-- Information supplied follows --

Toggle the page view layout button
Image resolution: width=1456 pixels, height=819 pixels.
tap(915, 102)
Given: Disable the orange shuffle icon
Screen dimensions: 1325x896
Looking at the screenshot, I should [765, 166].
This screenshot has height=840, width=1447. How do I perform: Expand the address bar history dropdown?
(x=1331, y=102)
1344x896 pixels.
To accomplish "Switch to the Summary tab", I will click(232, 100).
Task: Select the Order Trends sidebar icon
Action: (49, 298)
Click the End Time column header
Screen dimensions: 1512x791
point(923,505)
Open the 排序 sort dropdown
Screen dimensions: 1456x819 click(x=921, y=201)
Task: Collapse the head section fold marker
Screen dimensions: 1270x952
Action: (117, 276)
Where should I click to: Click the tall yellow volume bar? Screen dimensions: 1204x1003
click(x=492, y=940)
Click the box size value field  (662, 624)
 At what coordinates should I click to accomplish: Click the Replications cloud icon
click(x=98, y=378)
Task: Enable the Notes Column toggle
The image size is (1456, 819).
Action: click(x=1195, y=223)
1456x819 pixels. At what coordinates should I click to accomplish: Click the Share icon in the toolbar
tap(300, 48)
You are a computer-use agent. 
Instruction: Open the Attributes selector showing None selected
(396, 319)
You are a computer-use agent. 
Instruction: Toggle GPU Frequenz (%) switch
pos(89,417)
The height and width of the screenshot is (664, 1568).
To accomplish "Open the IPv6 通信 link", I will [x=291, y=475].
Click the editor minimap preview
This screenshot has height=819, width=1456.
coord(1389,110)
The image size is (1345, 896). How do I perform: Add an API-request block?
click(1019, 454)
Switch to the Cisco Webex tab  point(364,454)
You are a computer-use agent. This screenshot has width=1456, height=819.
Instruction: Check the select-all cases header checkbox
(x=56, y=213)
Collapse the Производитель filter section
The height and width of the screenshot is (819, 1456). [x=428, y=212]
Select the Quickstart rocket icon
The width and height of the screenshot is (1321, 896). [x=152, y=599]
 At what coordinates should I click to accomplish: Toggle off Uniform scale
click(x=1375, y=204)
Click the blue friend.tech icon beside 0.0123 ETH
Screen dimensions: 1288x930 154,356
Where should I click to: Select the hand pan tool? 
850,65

-- Information supplied concluded --

Task requirements:
Write out every line from the records above, word for word.

Written solution:
Toggle the page view layout button
Image resolution: width=1456 pixels, height=819 pixels.
tap(915, 102)
Given: Disable the orange shuffle icon
Screen dimensions: 1325x896
Looking at the screenshot, I should [765, 166].
This screenshot has height=840, width=1447. How do I perform: Expand the address bar history dropdown?
(x=1331, y=102)
1344x896 pixels.
To accomplish "Switch to the Summary tab", I will click(232, 100).
Task: Select the Order Trends sidebar icon
Action: (49, 298)
Click the End Time column header
Screen dimensions: 1512x791
point(923,505)
Open the 排序 sort dropdown
Screen dimensions: 1456x819 click(x=921, y=201)
Task: Collapse the head section fold marker
Screen dimensions: 1270x952
Action: (117, 276)
Where should I click to: Click the tall yellow volume bar? Screen dimensions: 1204x1003
click(x=492, y=940)
Click the box size value field  (662, 624)
 At what coordinates should I click to accomplish: Click the Replications cloud icon
click(x=98, y=378)
Task: Enable the Notes Column toggle
The image size is (1456, 819).
Action: click(x=1195, y=223)
1456x819 pixels. At what coordinates should I click to accomplish: Click the Share icon in the toolbar
tap(300, 48)
You are a computer-use agent. 
Instruction: Open the Attributes selector showing None selected
(396, 319)
You are a computer-use agent. 
Instruction: Toggle GPU Frequenz (%) switch
pos(89,417)
The height and width of the screenshot is (664, 1568).
To accomplish "Open the IPv6 通信 link", I will [x=291, y=475].
Click the editor minimap preview
This screenshot has height=819, width=1456.
coord(1389,110)
The image size is (1345, 896). How do I perform: Add an API-request block?
click(1019, 454)
Switch to the Cisco Webex tab  point(364,454)
You are a computer-use agent. This screenshot has width=1456, height=819.
Instruction: Check the select-all cases header checkbox
(x=56, y=213)
Collapse the Производитель filter section
The height and width of the screenshot is (819, 1456). [x=428, y=212]
Select the Quickstart rocket icon
The width and height of the screenshot is (1321, 896). [x=152, y=599]
 At what coordinates should I click to accomplish: Toggle off Uniform scale
click(x=1375, y=204)
Click the blue friend.tech icon beside 0.0123 ETH
Screen dimensions: 1288x930 154,356
Where should I click to: Select the hand pan tool? 
850,65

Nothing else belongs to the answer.